At ZAG, we have been helping companies prepare for, and recover from, tech disasters for many years. This week was the first time that we personally experienced one. We learned (and relearned) many lessons in this disaster, and the goal of this posting is to share some of those lessons.
We were made aware of the situation when our network immediately shut down.
On Monday, the suite above us, which is going through construction, had their air-conditioning system freeze up causing an enormous amount of water to flow into our server room. As luck would have it, the water hit our most critical corporate operating systems.
Essentially, gallons and gallons of water poured down from the ceiling into our critical systems. The water event damaged our Number Four rack in a top down method; Switches were a total loss, servers were dramatically impacted, the SAN was slightly impacted and UPS's made it unscathed.

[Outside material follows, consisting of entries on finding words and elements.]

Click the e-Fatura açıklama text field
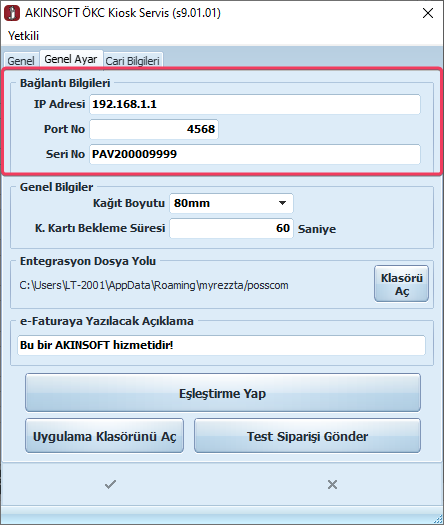Image resolution: width=444 pixels, height=525 pixels. pyautogui.click(x=221, y=345)
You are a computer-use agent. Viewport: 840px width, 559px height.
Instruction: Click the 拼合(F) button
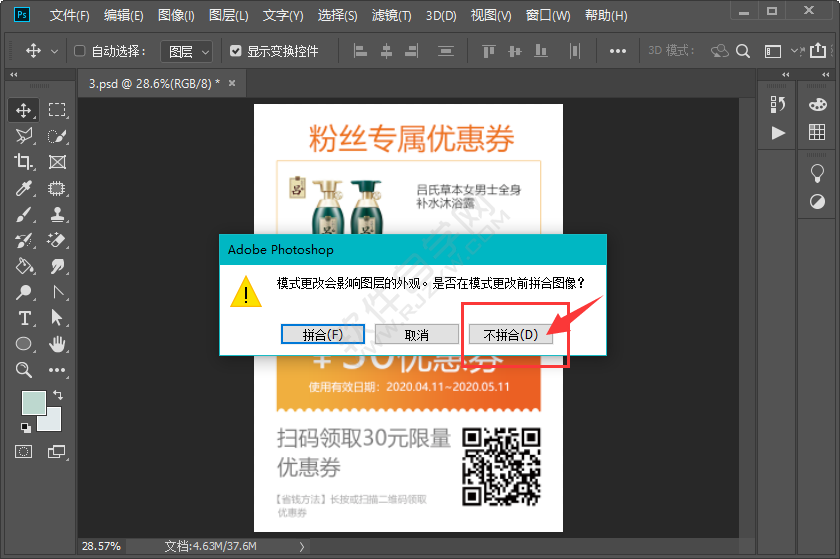[323, 335]
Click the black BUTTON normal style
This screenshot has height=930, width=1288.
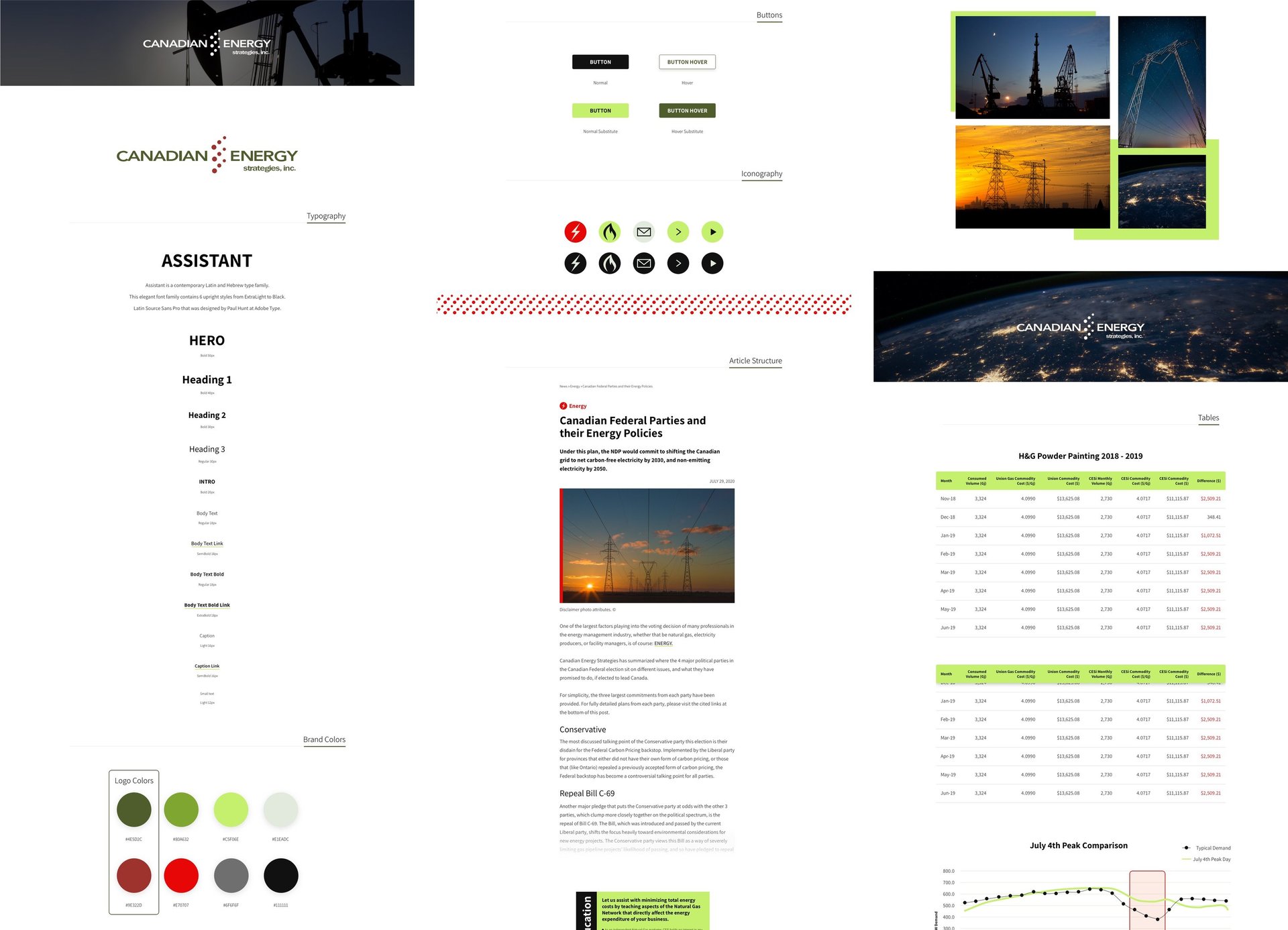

The first obvious lesson highlighted is that business continuity is as important as backups. Business continuity is key to business survival, especially during a technical emergency.
First, our voicemail system went down. This system handles the routing of our support calls coming from our clients. Fortunately, we have planned for such situations by having a system in place with AT&T whereby all incoming calls would be redirected to a different number in the event that our phone system was not reachable. This enabled us to continue to support our clients even without a phone system.
Fortunately, the water damage happened after hours, so the vast majority of incoming calls were support related. This meant the load of incoming calls to the ZAG PRI were not overloaded. We continued operating and supporting our clients quickly due to Business Continuity Planning.
Our second lesson came through our vindicated Data Center Design. If our backups had been in the same rack as our servers, then the experience could have been much worse.
The thought of losing a single rack, which is what happened in our case, may often not be thought of while planning a Data Center Layout. ZAG has placed all backup servers in a different location; this ensured that the backup server was protected from the localized disaster we experienced.
Lastly, the final lesson we received was the power of virtualization. Had our key systems not been virtualized, and taken the damage that several of our virtualized hosts did, we would have been down for much longer.
We completely lost three HyperV servers and the motherboards were destroyed due to the leaking water. However, we greatly benefited from the fact that we live in a virtual environment, and our SAN only suffered minor damages. Thankfully, we have enough virtual hosts to bring up our mission critical servers and keep the business running.
Our disaster this week was real. The damage to our systems was great. Nevertheless, we had Business Continuity practices in place alongside recovery methodology, which helped us successfully weather the “storm” without a significant loss in service.